Dataset content:
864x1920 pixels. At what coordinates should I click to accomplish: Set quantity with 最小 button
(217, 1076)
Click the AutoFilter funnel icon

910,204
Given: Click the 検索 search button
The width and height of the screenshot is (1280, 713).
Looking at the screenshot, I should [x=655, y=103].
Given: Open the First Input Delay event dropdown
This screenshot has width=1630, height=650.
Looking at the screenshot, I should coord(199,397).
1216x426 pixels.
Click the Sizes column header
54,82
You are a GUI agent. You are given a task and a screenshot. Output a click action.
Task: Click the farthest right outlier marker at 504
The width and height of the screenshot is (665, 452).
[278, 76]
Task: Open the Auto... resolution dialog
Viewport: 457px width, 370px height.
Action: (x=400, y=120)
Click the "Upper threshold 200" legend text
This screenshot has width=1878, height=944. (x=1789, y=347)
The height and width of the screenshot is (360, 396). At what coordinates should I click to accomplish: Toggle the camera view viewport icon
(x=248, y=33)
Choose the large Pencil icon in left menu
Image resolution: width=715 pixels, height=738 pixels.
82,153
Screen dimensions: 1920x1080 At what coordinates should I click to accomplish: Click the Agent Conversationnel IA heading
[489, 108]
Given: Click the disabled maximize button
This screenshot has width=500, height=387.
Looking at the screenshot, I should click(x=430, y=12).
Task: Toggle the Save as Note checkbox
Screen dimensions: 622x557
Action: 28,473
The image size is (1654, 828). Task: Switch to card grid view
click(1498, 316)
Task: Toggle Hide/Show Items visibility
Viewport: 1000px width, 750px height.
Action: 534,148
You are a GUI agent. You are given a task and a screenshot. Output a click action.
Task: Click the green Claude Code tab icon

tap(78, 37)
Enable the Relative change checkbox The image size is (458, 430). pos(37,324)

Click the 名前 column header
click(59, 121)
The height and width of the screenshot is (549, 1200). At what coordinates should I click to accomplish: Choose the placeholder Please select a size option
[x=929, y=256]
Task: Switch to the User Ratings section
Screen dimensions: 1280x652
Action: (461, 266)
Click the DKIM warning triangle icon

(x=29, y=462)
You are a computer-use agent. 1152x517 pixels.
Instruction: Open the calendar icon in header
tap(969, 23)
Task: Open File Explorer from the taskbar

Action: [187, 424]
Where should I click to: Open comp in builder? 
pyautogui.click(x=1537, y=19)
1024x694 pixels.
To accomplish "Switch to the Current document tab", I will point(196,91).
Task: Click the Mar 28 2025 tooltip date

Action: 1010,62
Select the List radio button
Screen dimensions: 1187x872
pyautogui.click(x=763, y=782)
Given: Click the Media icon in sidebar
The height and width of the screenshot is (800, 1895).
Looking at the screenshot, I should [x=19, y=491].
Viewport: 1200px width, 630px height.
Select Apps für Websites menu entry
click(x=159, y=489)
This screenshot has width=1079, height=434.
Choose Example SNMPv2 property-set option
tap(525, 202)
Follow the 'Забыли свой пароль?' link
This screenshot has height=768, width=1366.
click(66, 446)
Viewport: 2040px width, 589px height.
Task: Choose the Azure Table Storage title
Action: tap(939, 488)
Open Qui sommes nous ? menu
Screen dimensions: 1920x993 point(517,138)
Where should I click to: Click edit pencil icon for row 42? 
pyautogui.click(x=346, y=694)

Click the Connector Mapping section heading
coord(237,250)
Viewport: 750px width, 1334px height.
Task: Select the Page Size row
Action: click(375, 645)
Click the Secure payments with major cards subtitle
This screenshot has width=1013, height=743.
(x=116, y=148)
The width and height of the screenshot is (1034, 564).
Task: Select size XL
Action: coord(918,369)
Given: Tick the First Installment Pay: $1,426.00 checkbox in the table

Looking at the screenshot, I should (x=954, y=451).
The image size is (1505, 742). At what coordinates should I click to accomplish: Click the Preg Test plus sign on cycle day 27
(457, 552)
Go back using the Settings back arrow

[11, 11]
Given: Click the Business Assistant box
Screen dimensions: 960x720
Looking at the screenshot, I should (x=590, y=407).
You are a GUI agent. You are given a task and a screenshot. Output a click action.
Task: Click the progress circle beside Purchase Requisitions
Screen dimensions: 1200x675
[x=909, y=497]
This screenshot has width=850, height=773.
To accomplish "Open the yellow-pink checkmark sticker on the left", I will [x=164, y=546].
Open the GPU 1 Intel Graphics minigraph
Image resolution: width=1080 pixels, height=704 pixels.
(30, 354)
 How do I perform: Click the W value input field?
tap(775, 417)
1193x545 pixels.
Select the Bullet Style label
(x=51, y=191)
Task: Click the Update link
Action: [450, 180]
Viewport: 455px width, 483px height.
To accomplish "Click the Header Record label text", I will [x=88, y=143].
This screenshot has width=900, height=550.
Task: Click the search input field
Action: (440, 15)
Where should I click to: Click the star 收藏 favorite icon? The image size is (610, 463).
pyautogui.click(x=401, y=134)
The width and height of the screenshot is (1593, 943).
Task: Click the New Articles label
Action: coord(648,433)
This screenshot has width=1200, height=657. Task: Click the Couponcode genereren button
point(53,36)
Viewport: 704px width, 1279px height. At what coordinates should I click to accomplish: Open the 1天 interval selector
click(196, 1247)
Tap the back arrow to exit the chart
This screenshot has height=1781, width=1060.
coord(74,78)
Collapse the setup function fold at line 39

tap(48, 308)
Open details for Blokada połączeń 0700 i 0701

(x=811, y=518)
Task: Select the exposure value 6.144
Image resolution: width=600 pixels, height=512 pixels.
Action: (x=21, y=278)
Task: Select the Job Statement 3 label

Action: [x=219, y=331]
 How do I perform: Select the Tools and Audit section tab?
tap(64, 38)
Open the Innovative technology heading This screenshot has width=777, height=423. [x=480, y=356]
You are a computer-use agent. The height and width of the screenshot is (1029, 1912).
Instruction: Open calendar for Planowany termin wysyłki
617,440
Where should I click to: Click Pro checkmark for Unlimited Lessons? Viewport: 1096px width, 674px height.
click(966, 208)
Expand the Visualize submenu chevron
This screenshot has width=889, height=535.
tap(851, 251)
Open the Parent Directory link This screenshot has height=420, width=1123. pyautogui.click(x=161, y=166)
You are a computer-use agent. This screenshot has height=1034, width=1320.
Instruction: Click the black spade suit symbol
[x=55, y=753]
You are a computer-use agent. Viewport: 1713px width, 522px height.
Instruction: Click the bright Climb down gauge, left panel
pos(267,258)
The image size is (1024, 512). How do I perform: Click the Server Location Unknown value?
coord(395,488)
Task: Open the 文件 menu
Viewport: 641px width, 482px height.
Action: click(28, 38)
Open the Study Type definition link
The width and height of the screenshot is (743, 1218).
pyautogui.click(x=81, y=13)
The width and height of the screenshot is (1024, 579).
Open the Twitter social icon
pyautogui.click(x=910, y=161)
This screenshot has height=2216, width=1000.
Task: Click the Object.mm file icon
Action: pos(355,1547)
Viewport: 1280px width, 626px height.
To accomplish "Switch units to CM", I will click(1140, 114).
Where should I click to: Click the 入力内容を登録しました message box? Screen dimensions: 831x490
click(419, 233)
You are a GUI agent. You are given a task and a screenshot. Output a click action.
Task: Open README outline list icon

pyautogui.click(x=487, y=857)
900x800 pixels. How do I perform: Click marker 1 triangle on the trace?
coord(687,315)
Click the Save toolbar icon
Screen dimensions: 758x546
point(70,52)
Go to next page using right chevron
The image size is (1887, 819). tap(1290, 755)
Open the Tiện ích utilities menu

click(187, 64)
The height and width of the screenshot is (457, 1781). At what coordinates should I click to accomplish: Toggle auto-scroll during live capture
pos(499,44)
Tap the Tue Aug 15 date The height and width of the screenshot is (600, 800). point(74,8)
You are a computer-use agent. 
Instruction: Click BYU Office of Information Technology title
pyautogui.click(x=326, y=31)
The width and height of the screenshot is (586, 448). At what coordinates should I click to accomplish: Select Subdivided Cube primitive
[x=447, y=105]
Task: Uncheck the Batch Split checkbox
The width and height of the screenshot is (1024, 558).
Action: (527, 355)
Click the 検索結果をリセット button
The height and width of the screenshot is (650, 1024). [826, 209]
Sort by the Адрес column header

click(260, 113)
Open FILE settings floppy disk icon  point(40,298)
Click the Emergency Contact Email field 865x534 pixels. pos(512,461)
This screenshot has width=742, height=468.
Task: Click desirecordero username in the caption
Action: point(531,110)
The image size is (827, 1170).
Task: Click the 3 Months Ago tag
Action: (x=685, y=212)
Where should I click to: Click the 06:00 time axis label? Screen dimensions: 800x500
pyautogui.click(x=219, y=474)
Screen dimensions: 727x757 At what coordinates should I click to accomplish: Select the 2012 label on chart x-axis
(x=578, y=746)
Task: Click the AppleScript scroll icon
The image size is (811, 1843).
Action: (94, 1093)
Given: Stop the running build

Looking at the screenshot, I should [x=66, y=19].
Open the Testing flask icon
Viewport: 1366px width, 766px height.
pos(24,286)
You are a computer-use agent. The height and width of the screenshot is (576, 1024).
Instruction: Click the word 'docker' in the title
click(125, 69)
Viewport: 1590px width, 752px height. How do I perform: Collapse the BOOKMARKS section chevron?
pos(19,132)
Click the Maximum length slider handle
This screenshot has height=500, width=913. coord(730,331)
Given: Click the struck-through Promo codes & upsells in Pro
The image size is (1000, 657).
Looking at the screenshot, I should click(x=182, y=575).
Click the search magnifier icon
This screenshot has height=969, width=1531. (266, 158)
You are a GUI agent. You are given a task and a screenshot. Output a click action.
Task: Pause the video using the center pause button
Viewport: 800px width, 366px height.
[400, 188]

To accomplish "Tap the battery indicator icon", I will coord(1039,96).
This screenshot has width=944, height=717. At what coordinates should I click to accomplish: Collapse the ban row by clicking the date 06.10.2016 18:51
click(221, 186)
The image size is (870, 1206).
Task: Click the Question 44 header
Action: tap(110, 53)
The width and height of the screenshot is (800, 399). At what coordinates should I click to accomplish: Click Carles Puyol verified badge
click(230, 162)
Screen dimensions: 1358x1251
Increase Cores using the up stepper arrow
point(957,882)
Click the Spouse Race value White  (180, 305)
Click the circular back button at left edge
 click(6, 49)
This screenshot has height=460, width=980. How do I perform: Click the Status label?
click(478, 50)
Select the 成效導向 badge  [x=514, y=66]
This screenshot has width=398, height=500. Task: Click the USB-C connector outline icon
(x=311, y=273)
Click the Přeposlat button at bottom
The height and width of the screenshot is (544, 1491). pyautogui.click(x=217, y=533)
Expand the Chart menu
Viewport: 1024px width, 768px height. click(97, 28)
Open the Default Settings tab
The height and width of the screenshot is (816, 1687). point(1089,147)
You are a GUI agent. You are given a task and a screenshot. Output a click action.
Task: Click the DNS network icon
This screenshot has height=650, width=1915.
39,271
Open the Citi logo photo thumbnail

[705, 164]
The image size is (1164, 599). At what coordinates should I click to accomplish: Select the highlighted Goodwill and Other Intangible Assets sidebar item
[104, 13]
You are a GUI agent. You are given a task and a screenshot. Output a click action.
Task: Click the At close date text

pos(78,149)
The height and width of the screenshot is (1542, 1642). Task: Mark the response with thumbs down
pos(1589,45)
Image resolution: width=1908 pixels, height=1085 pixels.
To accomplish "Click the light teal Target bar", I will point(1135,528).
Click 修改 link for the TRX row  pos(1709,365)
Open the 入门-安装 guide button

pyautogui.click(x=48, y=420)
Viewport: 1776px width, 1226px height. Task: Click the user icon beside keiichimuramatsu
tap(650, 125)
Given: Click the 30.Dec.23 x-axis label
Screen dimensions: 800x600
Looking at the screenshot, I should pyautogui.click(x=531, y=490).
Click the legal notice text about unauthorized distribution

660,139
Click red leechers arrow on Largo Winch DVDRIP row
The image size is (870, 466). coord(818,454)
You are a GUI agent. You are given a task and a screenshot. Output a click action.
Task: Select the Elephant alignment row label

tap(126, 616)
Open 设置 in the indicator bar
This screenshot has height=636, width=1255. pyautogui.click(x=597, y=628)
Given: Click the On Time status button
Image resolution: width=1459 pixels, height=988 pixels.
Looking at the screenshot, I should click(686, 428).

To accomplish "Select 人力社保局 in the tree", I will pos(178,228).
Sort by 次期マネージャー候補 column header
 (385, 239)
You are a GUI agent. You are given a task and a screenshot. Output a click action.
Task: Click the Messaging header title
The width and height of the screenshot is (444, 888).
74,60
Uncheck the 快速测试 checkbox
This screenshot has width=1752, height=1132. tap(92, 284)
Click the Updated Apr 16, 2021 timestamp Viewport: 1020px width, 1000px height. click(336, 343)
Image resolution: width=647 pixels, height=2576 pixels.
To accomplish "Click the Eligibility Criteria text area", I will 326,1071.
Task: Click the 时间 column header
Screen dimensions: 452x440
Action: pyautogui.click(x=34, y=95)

What you have to do: Transcribe the opening lines of the listing exactly, please. Stop after the line that contains "Task: Open the Auto... resolution dialog".

Exercise output:
864x1920 pixels. At what coordinates should I click to accomplish: Set quantity with 最小 button
(217, 1076)
Click the AutoFilter funnel icon

910,204
Given: Click the 検索 search button
The width and height of the screenshot is (1280, 713).
Looking at the screenshot, I should [x=655, y=103].
Given: Open the First Input Delay event dropdown
This screenshot has width=1630, height=650.
Looking at the screenshot, I should coord(199,397).
1216x426 pixels.
Click the Sizes column header
54,82
You are a GUI agent. You are given a task and a screenshot. Output a click action.
Task: Click the farthest right outlier marker at 504
The width and height of the screenshot is (665, 452).
[278, 76]
Task: Open the Auto... resolution dialog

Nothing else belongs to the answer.